__To do__. Extract every line of the records that contains the string "height". Case counts.

__Exercise input__.
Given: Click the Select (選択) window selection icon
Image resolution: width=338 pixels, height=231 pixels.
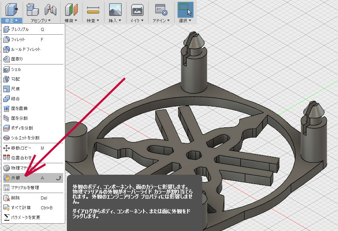Looking at the screenshot, I should tap(186, 9).
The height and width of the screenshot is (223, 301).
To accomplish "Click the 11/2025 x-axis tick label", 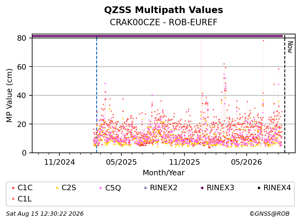I will tap(184, 162).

__The response__.
Image resolution: width=338 pixels, height=231 pixels.
The height and width of the screenshot is (223, 301).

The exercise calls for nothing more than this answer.